INPUT:

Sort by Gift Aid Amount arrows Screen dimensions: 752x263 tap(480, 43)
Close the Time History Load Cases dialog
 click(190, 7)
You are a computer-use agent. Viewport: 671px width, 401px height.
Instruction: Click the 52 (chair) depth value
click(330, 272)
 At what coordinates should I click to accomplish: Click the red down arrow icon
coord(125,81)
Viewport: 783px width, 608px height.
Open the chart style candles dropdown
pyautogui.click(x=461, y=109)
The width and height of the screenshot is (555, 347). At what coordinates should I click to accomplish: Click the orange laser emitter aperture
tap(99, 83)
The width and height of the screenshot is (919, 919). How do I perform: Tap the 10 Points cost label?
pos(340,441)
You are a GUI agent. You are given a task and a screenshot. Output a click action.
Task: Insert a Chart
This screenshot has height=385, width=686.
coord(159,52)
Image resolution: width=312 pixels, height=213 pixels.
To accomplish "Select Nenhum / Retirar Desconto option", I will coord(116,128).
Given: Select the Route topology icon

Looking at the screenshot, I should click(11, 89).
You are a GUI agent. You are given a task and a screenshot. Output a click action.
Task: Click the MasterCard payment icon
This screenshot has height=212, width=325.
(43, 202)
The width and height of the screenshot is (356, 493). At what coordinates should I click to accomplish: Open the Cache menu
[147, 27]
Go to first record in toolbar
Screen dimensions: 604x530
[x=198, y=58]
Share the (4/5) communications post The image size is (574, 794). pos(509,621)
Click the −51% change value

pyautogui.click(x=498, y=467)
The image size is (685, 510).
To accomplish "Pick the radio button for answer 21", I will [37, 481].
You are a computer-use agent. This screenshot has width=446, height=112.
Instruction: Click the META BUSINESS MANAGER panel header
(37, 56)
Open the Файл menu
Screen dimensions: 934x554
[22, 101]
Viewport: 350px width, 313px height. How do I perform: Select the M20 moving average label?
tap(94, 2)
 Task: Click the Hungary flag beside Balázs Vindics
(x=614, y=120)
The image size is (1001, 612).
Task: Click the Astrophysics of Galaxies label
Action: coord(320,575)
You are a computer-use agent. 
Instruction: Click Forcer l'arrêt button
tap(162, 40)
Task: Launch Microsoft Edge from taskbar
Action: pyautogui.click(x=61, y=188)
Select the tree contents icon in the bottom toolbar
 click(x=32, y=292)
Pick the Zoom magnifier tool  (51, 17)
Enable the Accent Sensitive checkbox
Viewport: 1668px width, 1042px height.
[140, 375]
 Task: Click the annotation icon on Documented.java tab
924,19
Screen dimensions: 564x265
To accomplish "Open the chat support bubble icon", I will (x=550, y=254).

DESCRIPTION OF THE TASK:
Please copy, exactly and with nothing else, the lines above beginning at the line that has "Image resolution: width=312" and ending with the line that has "You are a computer-use agent. This".

TASK OUTPUT:
Image resolution: width=312 pixels, height=213 pixels.
To accomplish "Select Nenhum / Retirar Desconto option", I will coord(116,128).
Given: Select the Route topology icon

Looking at the screenshot, I should click(11, 89).
You are a GUI agent. You are given a task and a screenshot. Output a click action.
Task: Click the MasterCard payment icon
This screenshot has height=212, width=325.
(43, 202)
The width and height of the screenshot is (356, 493). At what coordinates should I click to accomplish: Open the Cache menu
[147, 27]
Go to first record in toolbar
Screen dimensions: 604x530
[x=198, y=58]
Share the (4/5) communications post The image size is (574, 794). pos(509,621)
Click the −51% change value

pyautogui.click(x=498, y=467)
The image size is (685, 510).
To accomplish "Pick the radio button for answer 21", I will [37, 481].
You are a computer-use agent. This screenshot has width=446, height=112.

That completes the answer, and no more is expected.